E liminate Negativity
It’s important to look in the mirror and like what you see. Our daughters, sisters and nieces are watching us. I love to see women who don’t feel threatened by another woman’s beauty. Avoid speaking negatively about others’ appearance. Like my mother used to say, “If you don’t have anything nice to say, say nothing at all”.
A lleviate Stress
Looking worried and overworked isn’t attractive. Avoid stressful people and situations. Get the proper amount of rest and even if you are tired or upset don’t walk around with a frown.
U nderstand beauty is not about looking good to others
Beauty is about how you feel about yourself (on the inside and outside). It’s about how you project that confidence in your daily interactions. Wearing fancy clothes and jewelery won’t matter if your don’t feel pretty on the inside.
T rue beauty comes from within
Your true beauty is in your personality and is reflected in how you treat others. Physical beauty only goes so far, if you are not beautiful on the inside people will notice.
I ncorporate a smile
Smiling is a great way of being friendly to others even when you’re scared to use your words.
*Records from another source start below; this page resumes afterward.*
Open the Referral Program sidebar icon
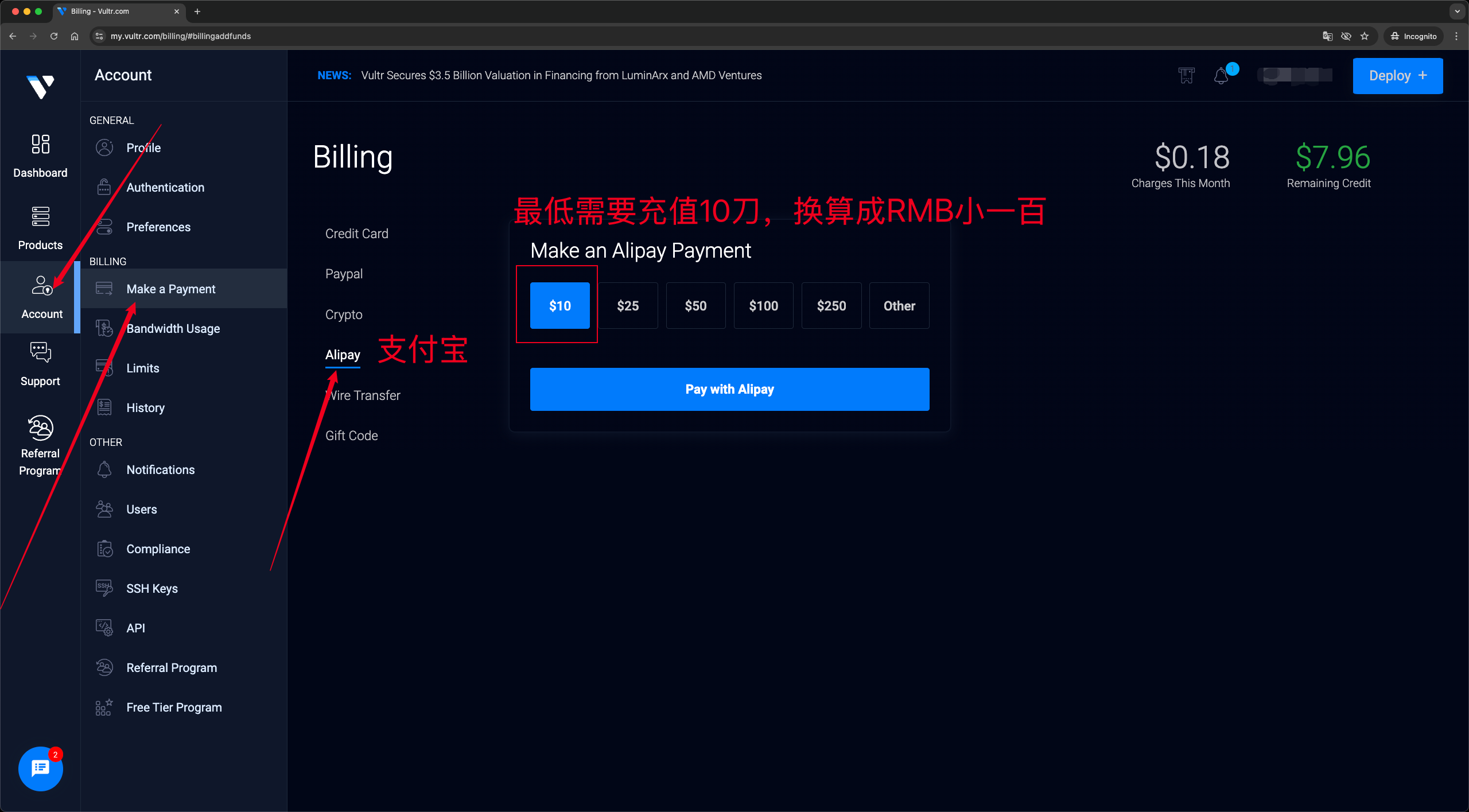The height and width of the screenshot is (812, 1469). pos(40,428)
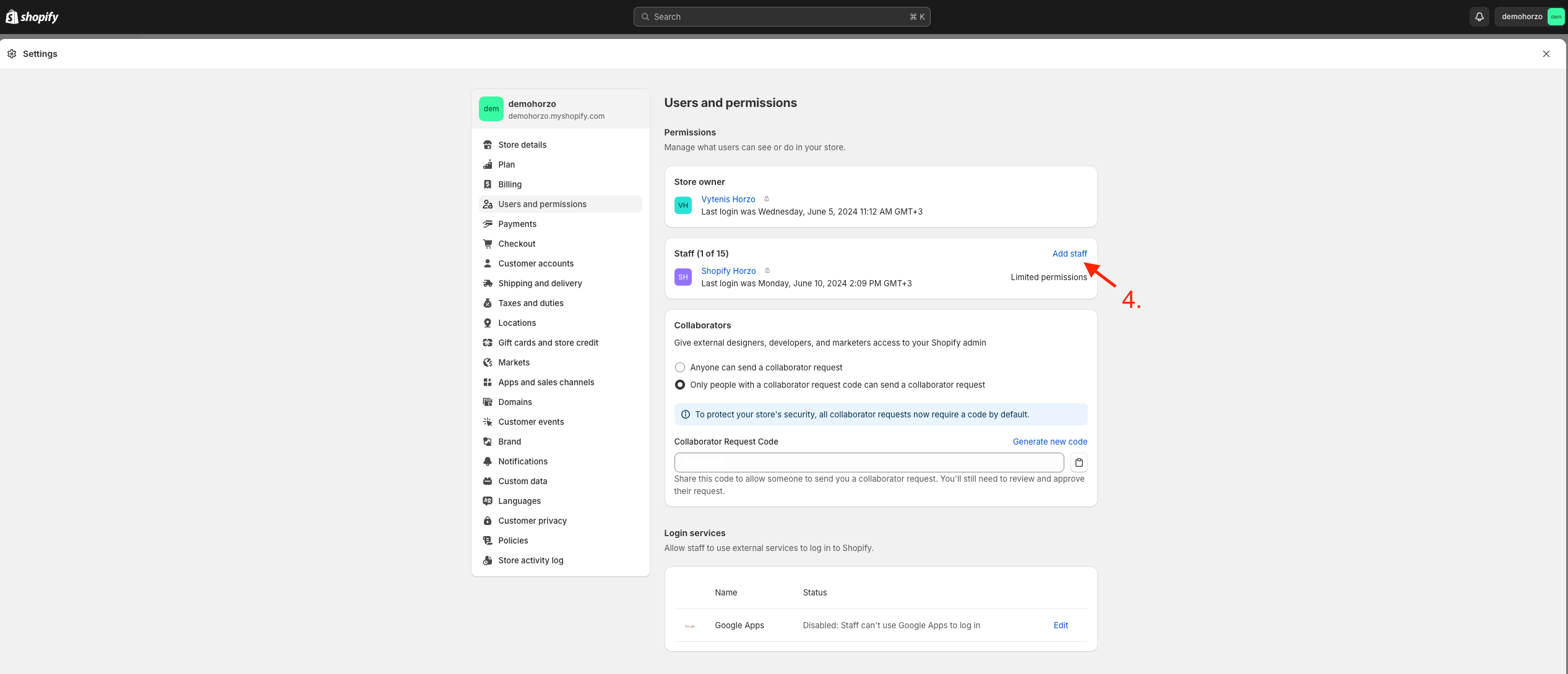Navigate to Markets settings
1568x674 pixels.
point(514,362)
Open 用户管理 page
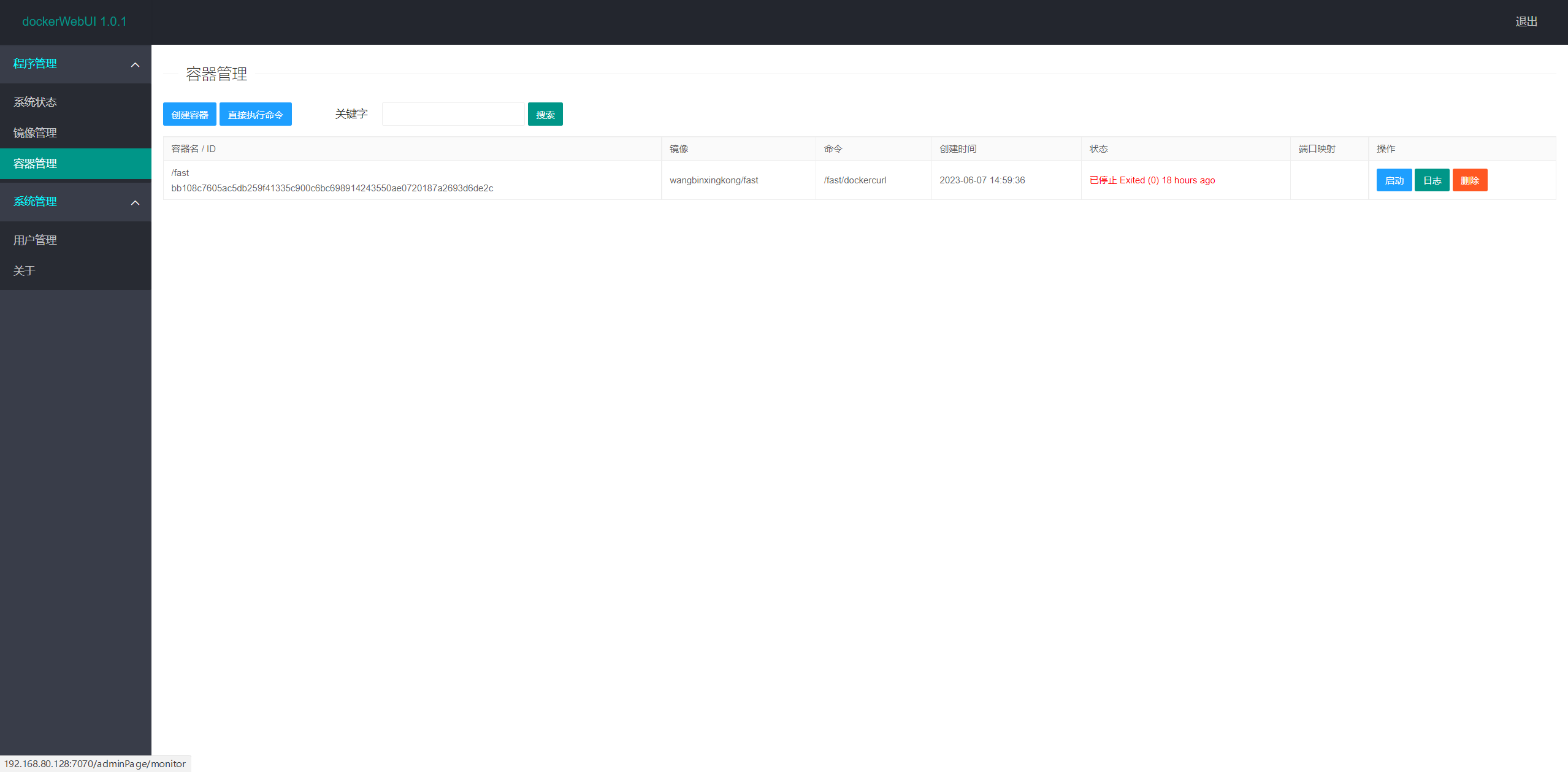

F ind positive sources of affirmation
Make friends with people who bring out the best within you and think you are beautiful. Usually, we are well aware of our own flaws, so we don’t need others to remind us. Instead we should make a habit of being kind to others and giving them compliments too.
U nique is not bad
So what if you don’t look like the models on a magazine, even if your features and styles are unique you are beautiful just as you are. Embrace your differences and use it to your advantage.
L ove yourself
You cannot allow others to define what beautiful is for you. Write your own definition and live by it.
When I was writing this post, my daughter told me, “Mom, all kids are beautiful, why did you write that you were an ugly kid. You need to change that. You were never ugly.”
So, for now, I think she’s got it, if only people wore kid-like lenses and thought all people are beautiful, it would change the way we treat each other.